A digital marketing agency is dealing with a sudden drop in website traffic for one of its clients. The core problem stated at the head of the fishbone diagram is, “Significant Drop in Website Traffic.”

The problem is divided into the following categories:

  1. Content: Poor-quality content, lack of fresh updates.
  2. SEO Strategy: Algorithm changes, outdated SEO tactics.
  3. Technical Issues: Slow page loading, broken links, server downtime.
  4. Competitive Landscape: Increased competition, similar content saturation.
  5. Marketing Efforts: Reduced ad spend, lack of social media engagement.

Sub-causes for each category are explored:

  • Poor-quality content: Reliance on outdated content creation methods.
  • Algorithm changes: Lack of adaptability to search engine algorithm updates.
  • Slow page loading: Insufficient hosting resources.

Key takeaways

  • Fishbone Diagram Overview: The Fishbone Diagram, also known as the Ishikawa Diagram or Cause-and-Effect Diagram, is a visual tool used for problem-solving and analysis. It was developed by Kaoru Ishikawa, a Japanese quality control expert. The diagram gets its name from its appearance, resembling the skeletal structure of a fish. It provides a structured and systematic approach to understanding the relationship between a specific problem or effect and its potential causes.
  • Components of a Fishbone Diagram:
    • Head of the Fish: At the “head” of the fish, the problem or effect that needs analysis is written. This central element represents the issue being investigated.
    • Bones of the Fish: Extending from the head, the “bones” represent different categories or areas that could contribute to the problem. These categories are usually identified as major factors influencing the problem.
  • Purpose and Benefits:
    • The Fishbone Diagram is a powerful tool for brainstorming and problem-solving because it helps teams explore a wide range of potential causes systematically.
    • By visually representing the cause-and-effect relationships, the diagram enables teams to understand the complexities of a problem and identify both obvious and less-obvious contributing factors.
  • Application of Fishbone Diagrams:
    • Operational Processes: Businesses can use Fishbone Diagrams to identify factors causing inefficiencies or breakdowns in their processes.
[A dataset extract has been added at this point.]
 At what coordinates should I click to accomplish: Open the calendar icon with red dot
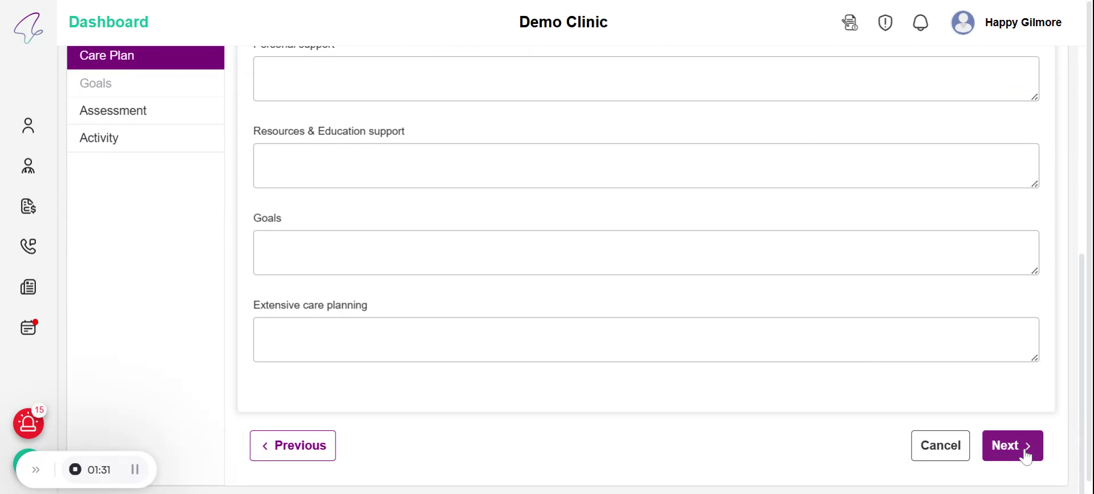(x=28, y=327)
By examining categories such as people, processes, technology, and materials, organizations can pinpoint root causes and improve their operations.
    • Product Development: In product design and development, Fishbone Diagrams can reveal issues affecting product quality. By analyzing factors related to design, manufacturing, materials, and human factors, teams can enhance product performance and user satisfaction.
    • Risk Management: The diagram can help anticipate potential problems before they occur. By identifying causes that could lead to future issues, organizations can take preventive measures to minimize risks.
  • Example: Mazda’s Use of Fishbone Diagram:
    • In the context of Mazda’s MX-5 sports car design, engineers used the Fishbone Diagram to explore potential design flaws that might affect the driving experience.
    • Categories like ergonomics, design details, and user preferences were considered to identify potential areas for improvement.
    • The diagram allowed Mazda’s team to address issues early in the design process and create a more user-friendly and appealing product.
  • Steps to Create a Fishbone Diagram:
    • Step 1: Define the Problem: Clearly articulate the problem or effect that needs analysis. Write it at the head of the fish.
    • Step 2: Identify Categories: Define the major categories of causes that could contribute to the problem. These categories will vary based on the context of the problem.
    • Step 3: Brainstorm Potential Causes: Within each category, brainstorm potential causes by asking “Why does this happen?” Write down all possible causes.
    • Step 4: Probe Further: For each potential cause identified in step 3, ask “Why does this happen?” again to dig deeper and identify sub-causes or contributing factors.
    • Step 5: Investigate and Validate: Research or survey to validate the potential causes and their impact. Determine which causes are most likely contributing to the problem.
  • Best Practices for Using Fishbone Diagrams:
    • Diverse Team: Assemble a team with a variety of perspectives and expertise. This diversity ensures comprehensive analysis and reduces bias.
    • Clear Categories: Define clear and relevant categories that align with the problem. This helps guide the brainstorming process and keeps it organized.
    • Simplicity: Avoid overcrowding the diagram with too many potential causes. Prioritize the most significant causes and sub-causes to maintain clarity.
  • Examples of Fishbone Diagrams:
    • Supermarket Chain Example: In this scenario, a supermarket chain aims to identify why items experience delays, damage, or incorrect delivery. Categories like materials, personnel, measurements, environment, and machines are considered, each leading to potential sub-causes.
    • Software Subscription Example: For a software company facing high subscription cancellations, categories such as users, software, subscription system, and marketing are explored. Sub-causes within each category are investigated to identify root causes.
  • Key Takeaways:
    • The Fishbone Diagram is a versatile tool applicable to various industries and scenarios.
    • Its systematic approach encourages comprehensive problem analysis and solutions.
    • Effective use of Fishbone Diagrams requires collaboration, clear categorization, and validation of potential causes to address underlying issues successfully.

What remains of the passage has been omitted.